The survey, which was conducted in partnership with ImmigrationWorks USA, examined the views of nearly 800 restaurateurs, foodservice operators and supply chain professionals, who weighed in on whether or not and why they would use the e-verify program to check the immigration status of new hires.
“We support a nationwide E-Verify system, but it must be done right, which is why the feedback we’re getting is so important to share with lawmakers during the decision making process,” said Angelo Amador, vice president of labor and workforce for the National Restaurant Association.
According to the survey, 80 percent of restaurant operators who use E-Verify would recommend it to a colleague and about 66 percent said they would use it voluntarily. Additionally, 79 percent said the program was 100-percent accurate. Overall, the survey found that 23 percent of responding restaurant operators would use the program to check the documentation of newly hired immigrant employees. Furthermore, 27 percent said they would use it because it is mandated in the states where they do business and 2 percent said they use it because they do business with the federal government.
“E-Verify comes as a relief to a lot of employers,” said Tamar Jacoby, president and CEO of ImmigrationWorks USA. “That is why we’re seeing the remarkable sea change this survey reflects. By using it, operators can actually know who they’re hiring. It’s a way to avoid liability, to wade through a sea of false documentation and know that you’ve checked it out to the extent that you can.”
The survey’s results, she added, “underscore … that most people want to be on the right side of the law.”
The survey also found that 62 percent of respondents said they would not use E-Verify, but Amador indicated that most of those were small operators who said they couldn’t see how they could incorporate it into their present hiring process.

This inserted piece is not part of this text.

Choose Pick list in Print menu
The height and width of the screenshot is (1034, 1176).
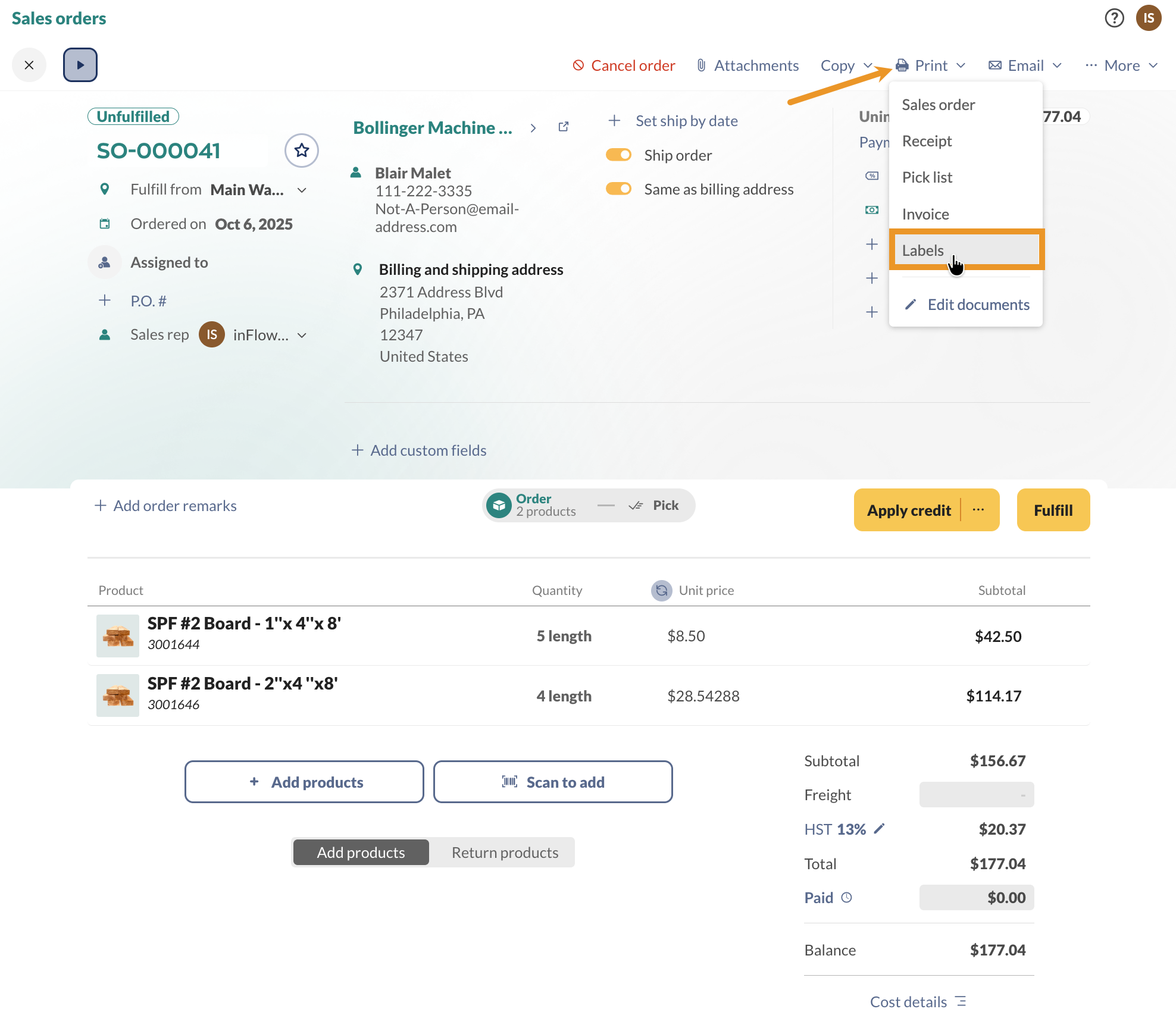click(x=927, y=177)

“The findings reflect what we’ve been hearing for a while, mainly that most corporate-owned chains will be using E-Verify,” Amador said. “Independents disproportionately said they would not use E-Verify because they either did not have an HR department to support it or because of the technical challenges involved. This is why we are calling for changes to the current E-Verify system as part of a broad, national mandate that would simplify the current two-step process that consists of the I-9 you must do and E-Verify and the need for Internet access that is required.”
Amador added that, “the NRA has been involved in the immigration reform debate for more than two decades and that a national employment verification system would provide employers with certainty in regard to their legal obligations, while preempting a patchwork of state and local laws, is a critical piece of immigration reform and is included in the Senate’s recent bipartisan Gang of Eight proposal.”

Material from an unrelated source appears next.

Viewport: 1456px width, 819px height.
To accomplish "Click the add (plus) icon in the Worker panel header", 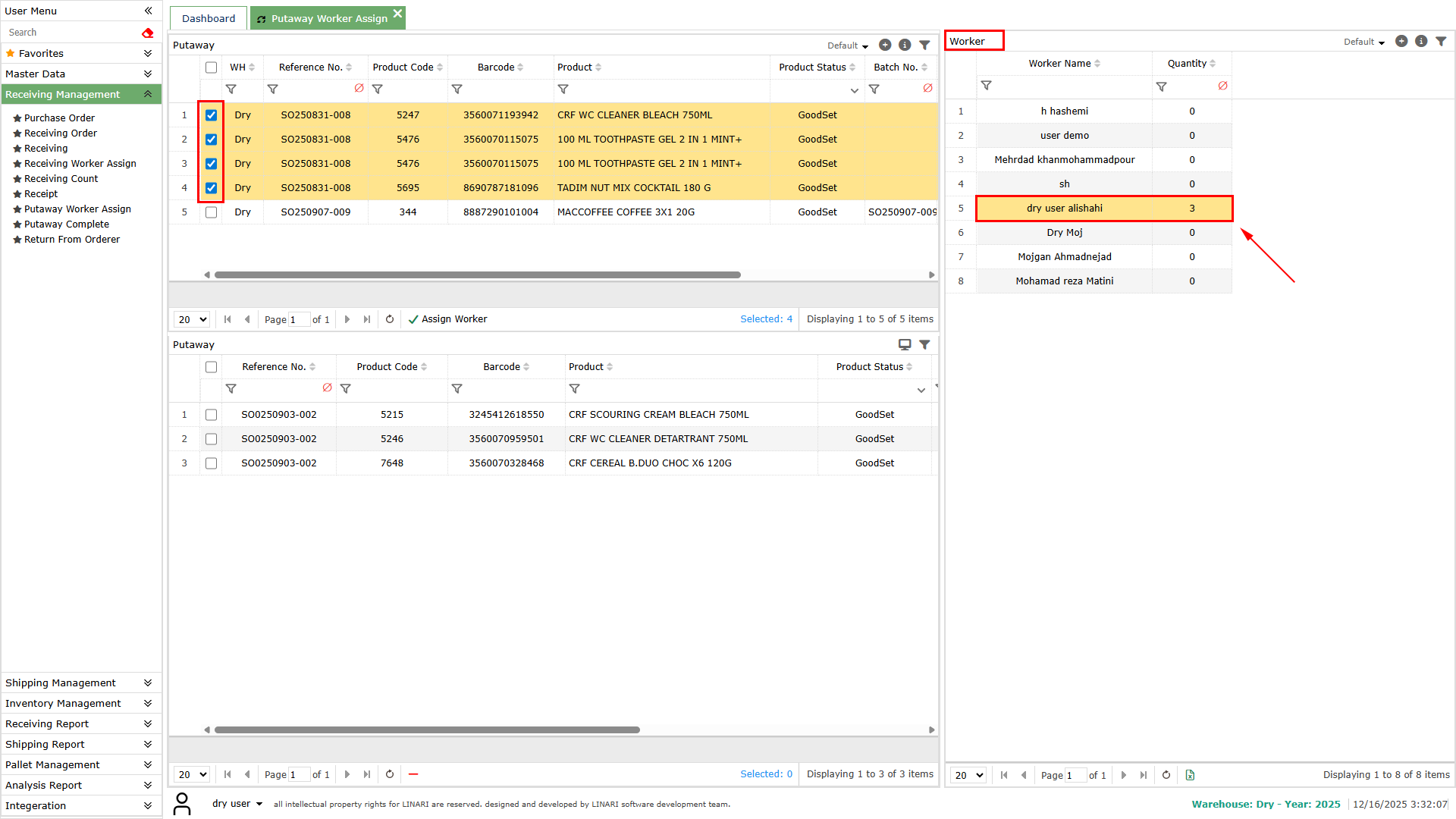I will click(1401, 41).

The survey’s release comes just weeks after both the Senate and the House of Representatives both introduced immigration reform legislation.

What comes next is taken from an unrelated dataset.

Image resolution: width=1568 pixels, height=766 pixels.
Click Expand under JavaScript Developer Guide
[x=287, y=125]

Amador cited Rep. Lamar Smith (R-TX), for his work in drafting the Legal Workforce Act.
“I want to commend Lamar Smith,” he said. “He has taken leadership on drafting a bill during the last three years, the Legal Workforce Act, that was introduced in the House just last week. He addressed most of the industry’s concerns, like creating a paper or telephonic option for small independent restaurateurs who might not have a big operation or internet access or a computer. I think that is going to be very helpful.”
Amador also noted that the more comprehensive bill introduced earlier this month by the Senate’s Gang of Eight takes a different approach, but also includes language from the Legal Workforce Act.
“We’re supporting that and want to see how it moves forward,” he said.